We continue to follow progress as the U.S. government and industries to prepare for a post-quantum world in which a powerful new breed of computers, capable of cracking current encryption algorithms in a matter of minutes, will be available for use. Some experts predict that quantum computing may be a reality within five years, which isn’t that far away. And even if quantum computing resources are not widely commercialized, those resources may still be accessible to large companies, research institutions, and government agencies.

When that happens, if new quantum-proof encryption algorithms have not been developed, tested, and implemented, information that is stored in network-accessible systems, or that traverses the public internet, will be as vulnerable as plaintext files.

If at First You Don’t Succeed…

Finding a new encryption standard that can stand up to a quantum computer is no easy task. The National Institutes for Standards and Technology (NIST) has been running a contest of sorts—think of it as America’s Got Talent for cryptography—to find such an algorithm. Recently the field had been narrowed to four finalists, but illustrating the difficulty of developing a post-quantum standard in a pre-quantum world, one group had its algorithm rejected when, according to Ars Technica, it was cracked in under an hour using a regular desktop computer.

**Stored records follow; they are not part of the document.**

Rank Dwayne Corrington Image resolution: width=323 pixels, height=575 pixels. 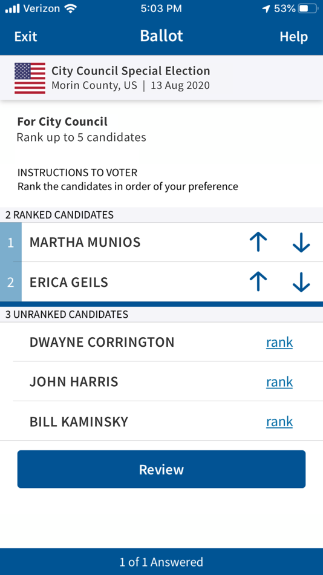point(279,343)
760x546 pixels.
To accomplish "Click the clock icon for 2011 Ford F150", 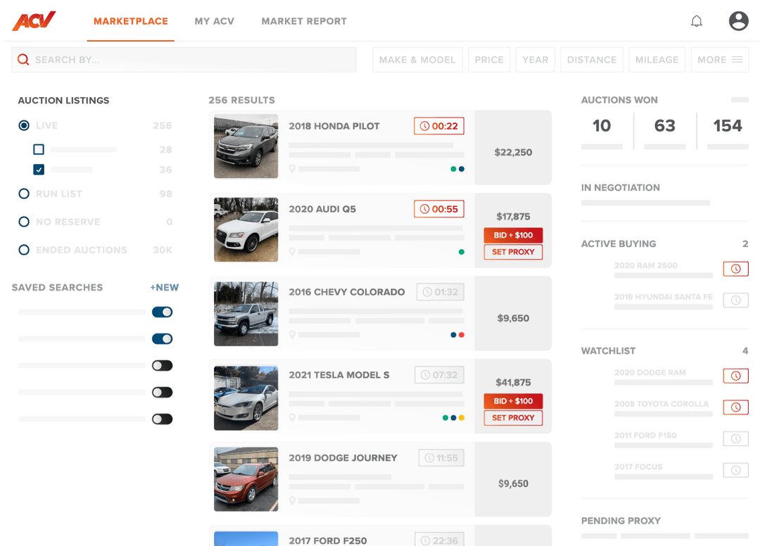I will 735,438.
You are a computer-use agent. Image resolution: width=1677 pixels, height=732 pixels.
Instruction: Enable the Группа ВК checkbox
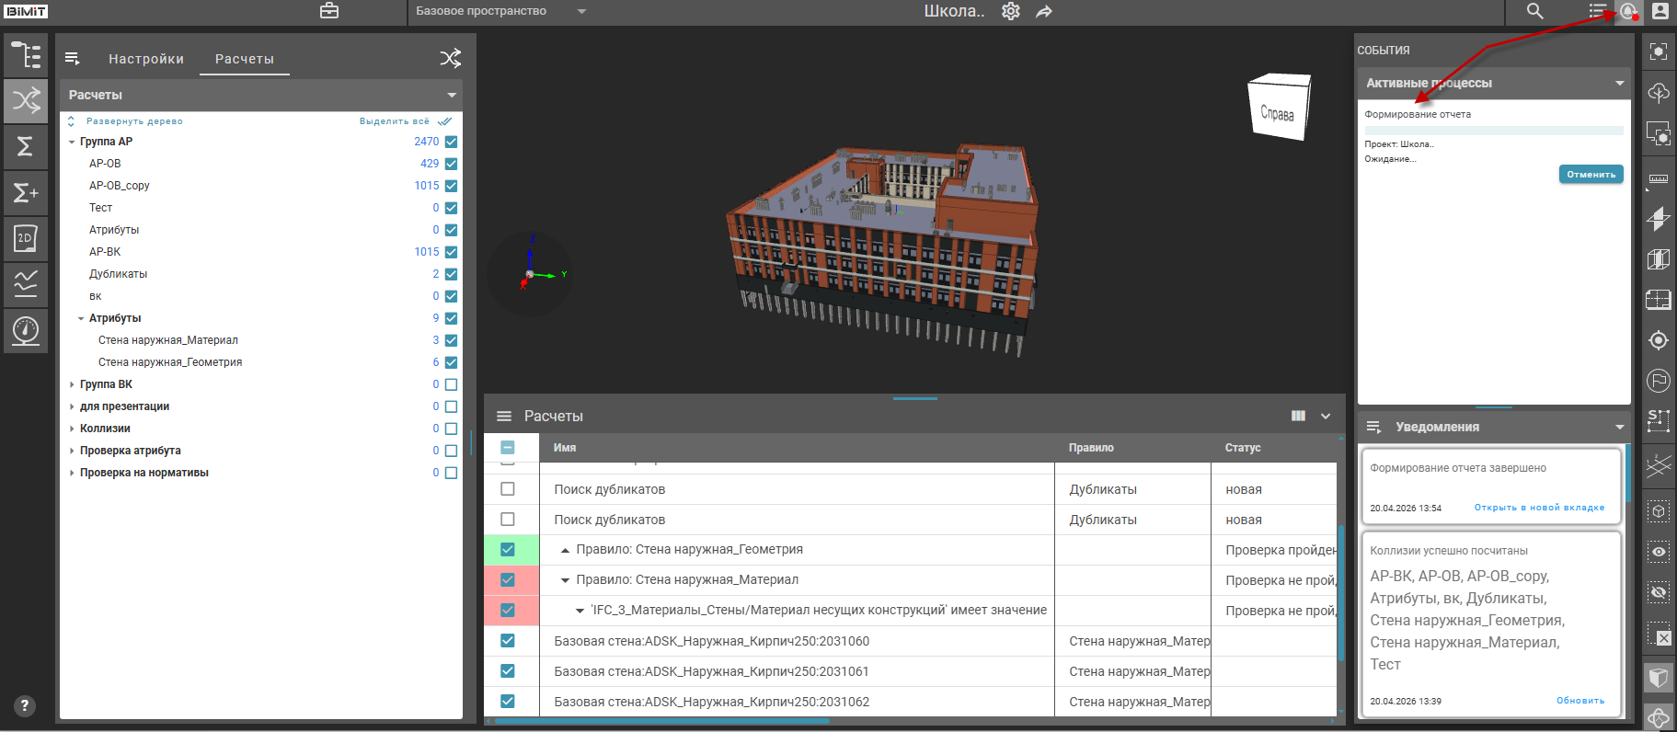point(451,384)
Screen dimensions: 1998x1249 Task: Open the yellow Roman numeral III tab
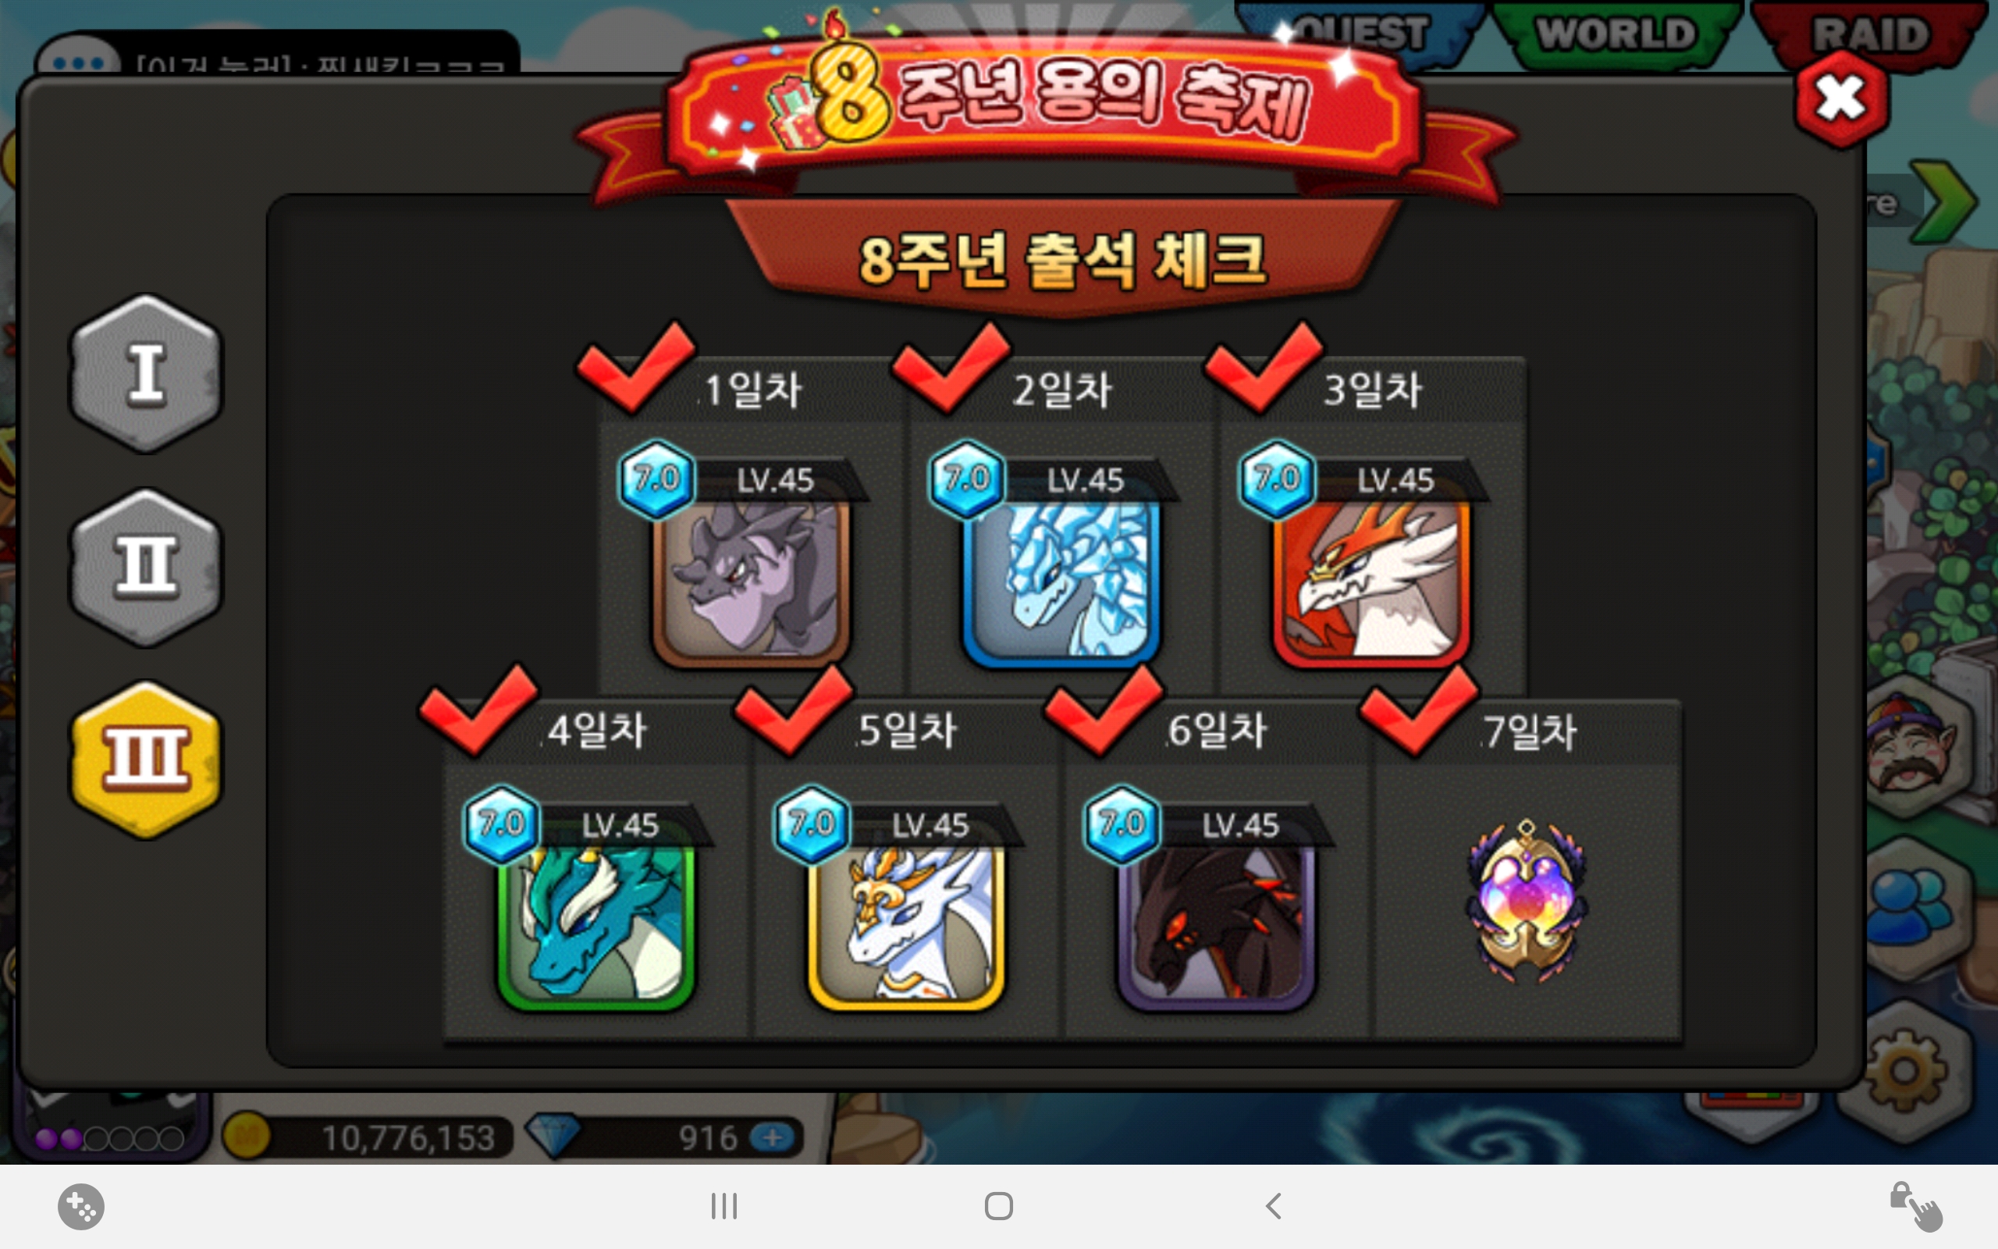(146, 760)
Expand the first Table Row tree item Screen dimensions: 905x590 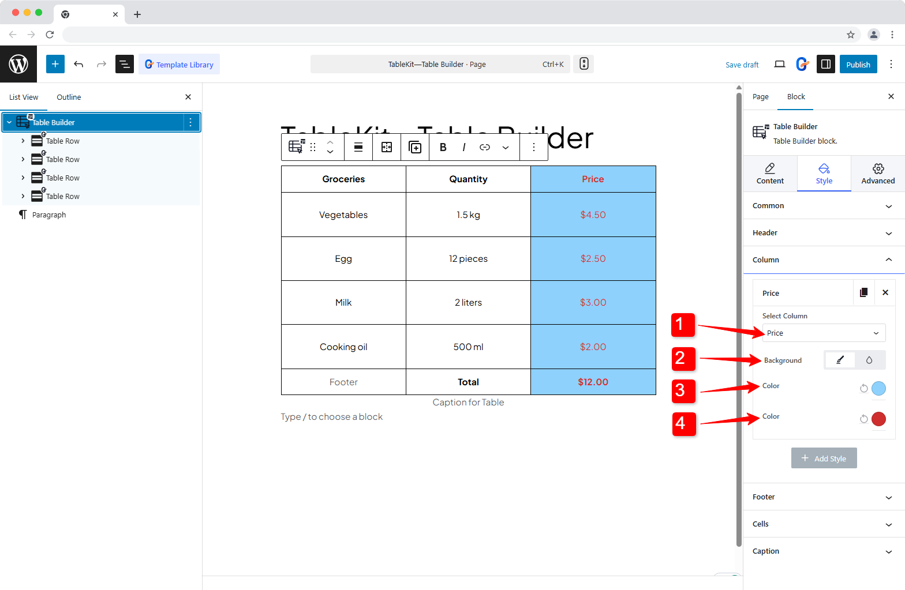pyautogui.click(x=23, y=141)
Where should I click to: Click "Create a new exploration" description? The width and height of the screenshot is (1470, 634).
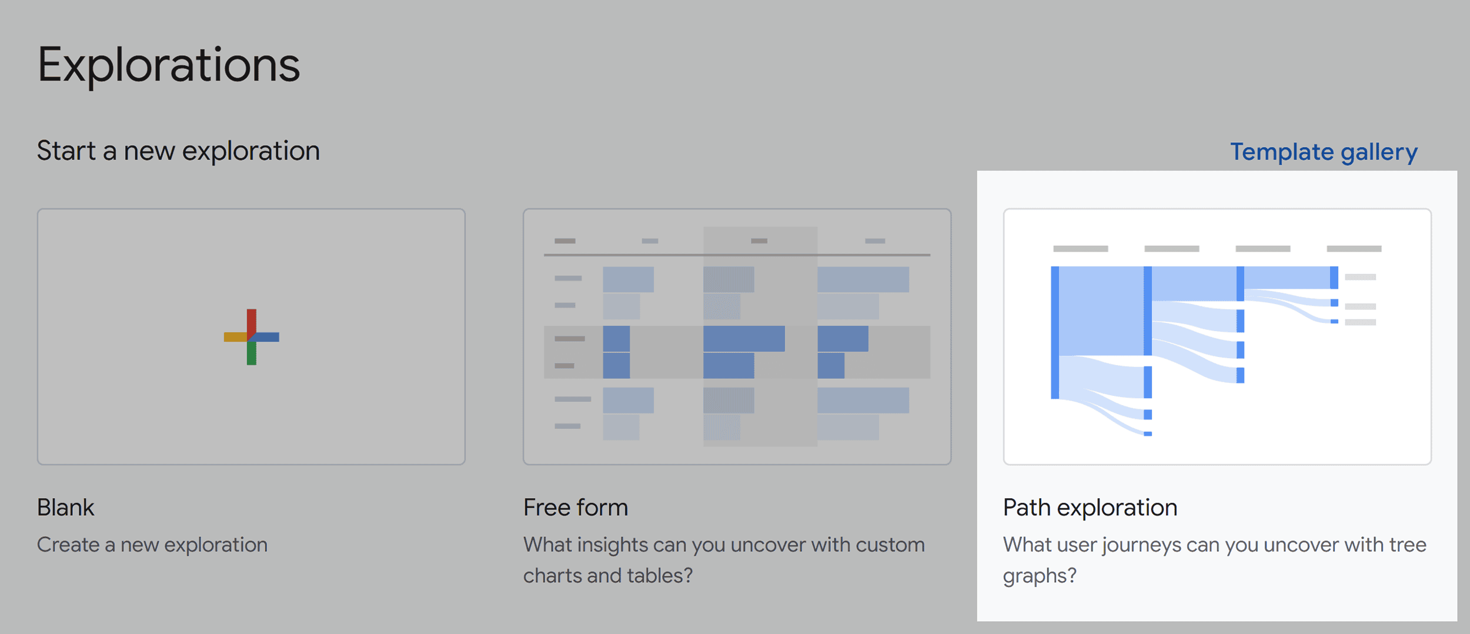click(x=152, y=545)
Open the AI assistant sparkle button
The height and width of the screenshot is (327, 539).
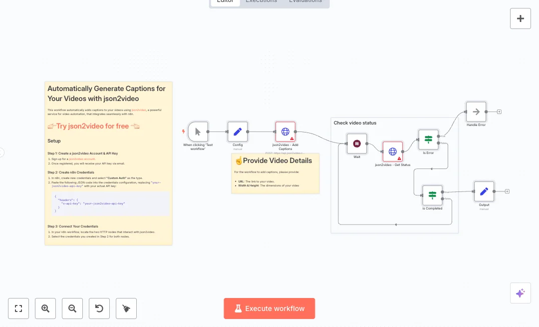[520, 293]
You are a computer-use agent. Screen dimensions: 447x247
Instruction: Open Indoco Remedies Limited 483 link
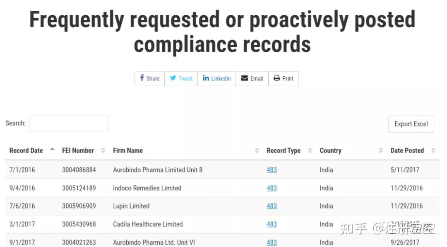pos(272,188)
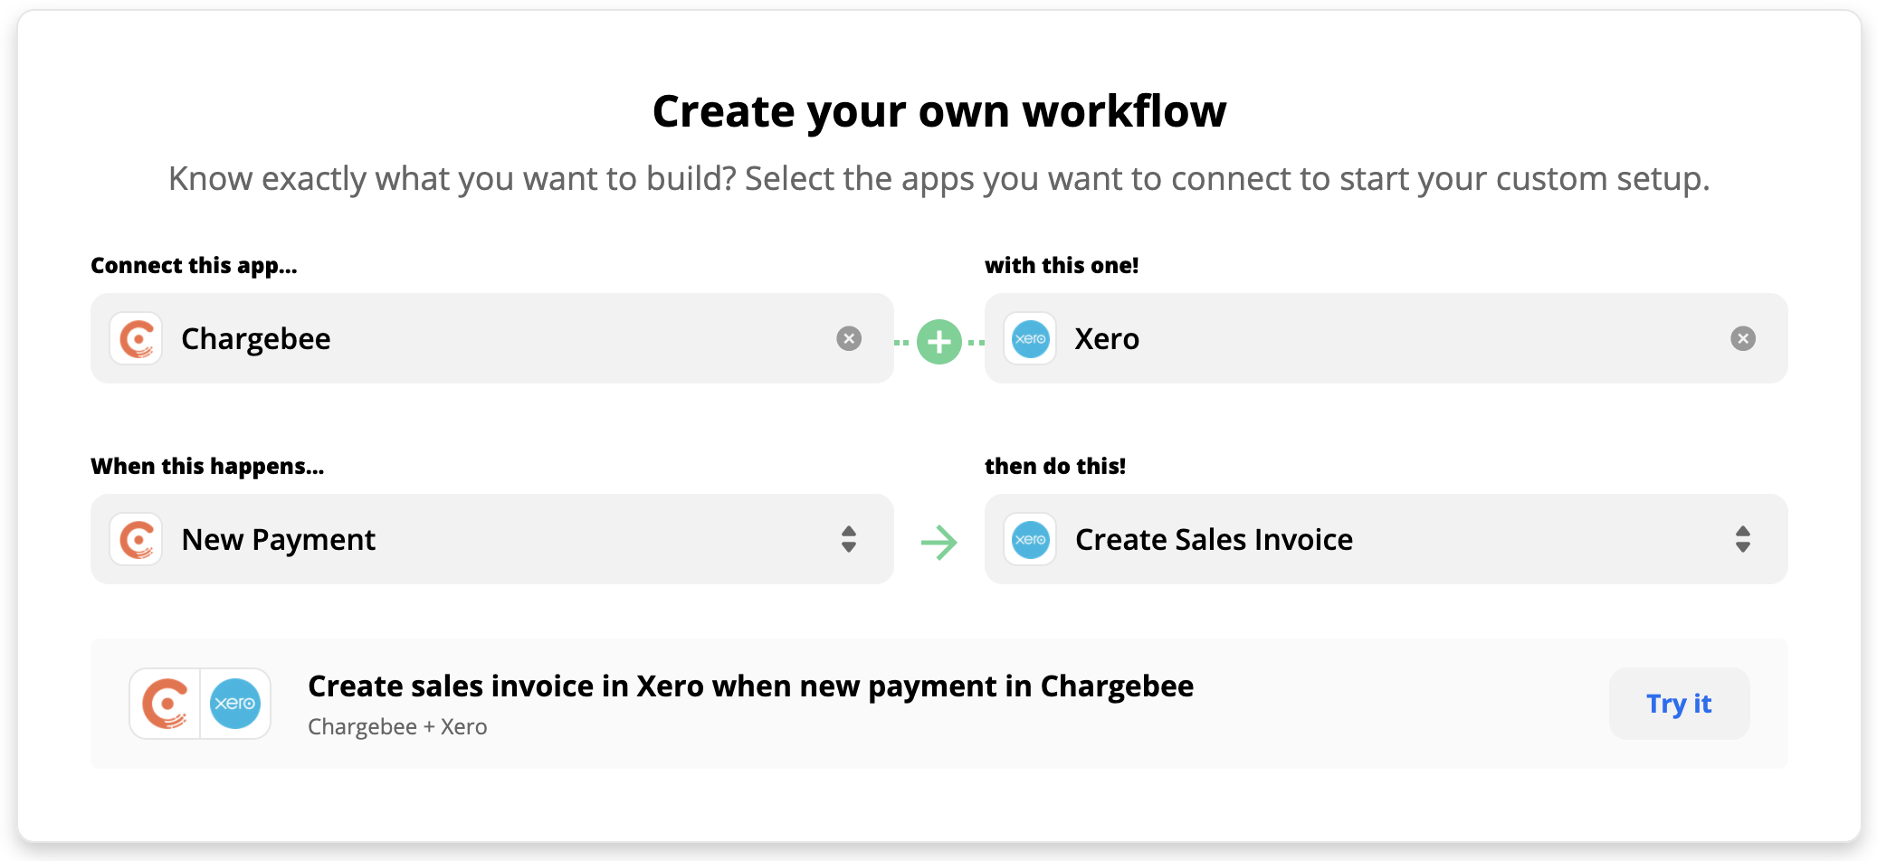Click the Xero icon beside Create Sales Invoice
The width and height of the screenshot is (1877, 861).
1030,540
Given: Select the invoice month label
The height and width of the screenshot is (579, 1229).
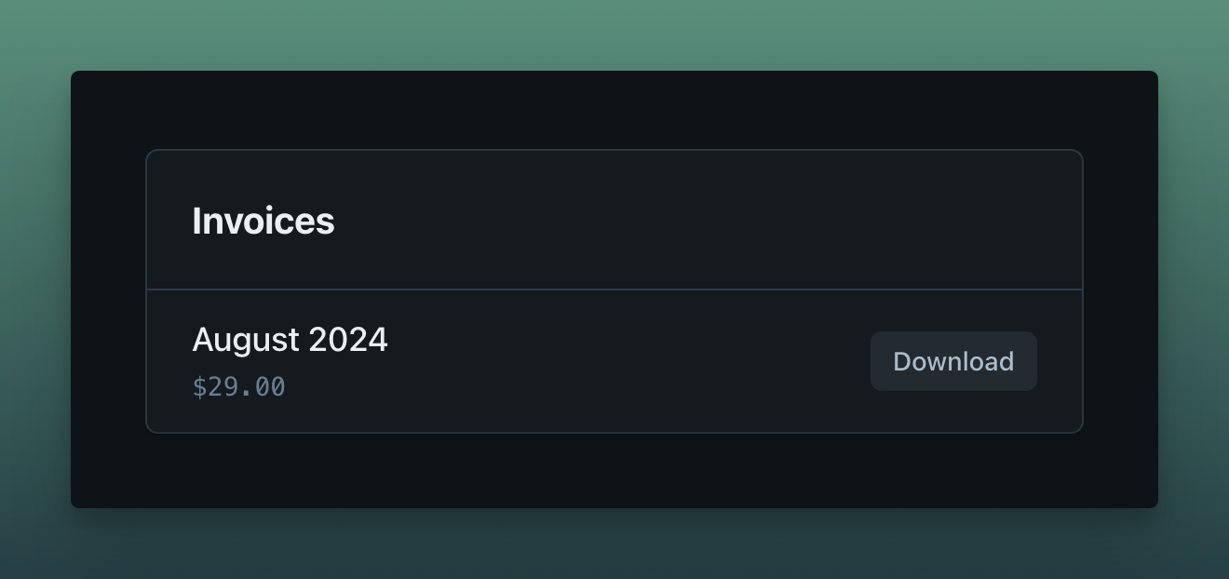Looking at the screenshot, I should [x=290, y=340].
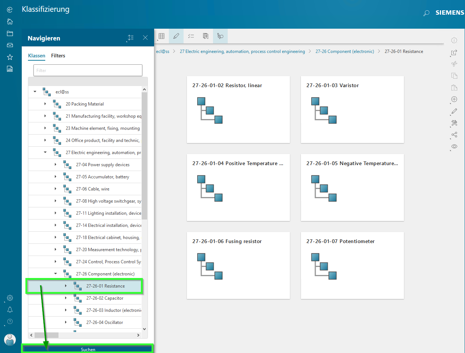Open favorites star icon in sidebar
Viewport: 465px width, 353px height.
(10, 57)
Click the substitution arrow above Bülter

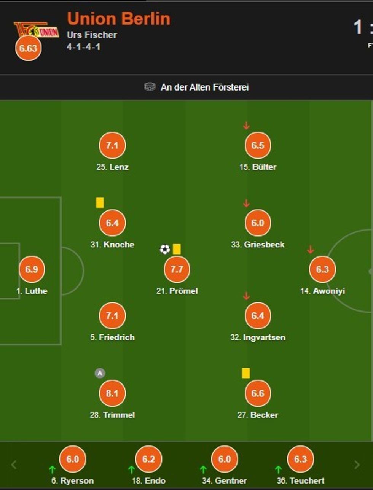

As they say, “Back to the old drawing board.”

Despite the challenges NIST faces, other agencies are hard at work trying to raise awareness of the threats to information security associated with quantum computing. The Cybersecurity & Infrastructure Security Agency (CISA) just published a paper entitled Preparing Critical Infrastructure for Post-Quantum Cryptography. It opens with ominous context:

“Nation-states and private companies are actively pursuing the capabilities of quantum computers. Quantum computing opens up exciting new possibilities; however, the consequences of this new technology include threats to the current cryptographic standards. These standards ensure data confidentiality and integrity and support key elements of network security. While quantum computing technology capable of breaking public key encryption algorithms in the current standards does not yet exist, government and critical infrastructure entities—including both public and private organizations—must work together to prepare for a new post-quantum cryptographic standard to defend against future threats.”

Quantum Computing’s Ticking Time Bomb

The CISA paper is worthwhile as it describes the post-quantum threat in accessible terms, outlines a number of potential impacts associated with the obviation of current encryption standards, and outlines recommended actions based on where we are now in the evolution toward a day when the threat becomes reality.

One interesting scenario the paper addresses is that of what is known as the “post-quantum time bomb.” That is the harvesting of encrypted files containing highly sensitive information with a long shelf life: state and military secrets, intellectual property (IP), personally identifiable information (PII), and the like. Even though those files are unreadable now, when quantum computing becomes viable, those harvested files will be easily decrypted. Knowing that this practice is already happening in anticipation of those capabilities, it puts a premium on keeping data security practices up-to-date to minimize the threat of capture for future compromise.

Coviant Software recommends downloading the paper, if only as a primer on post-quantum and its implications. We will all be affected eventually. Knowing that, we have an obligation to be prepared.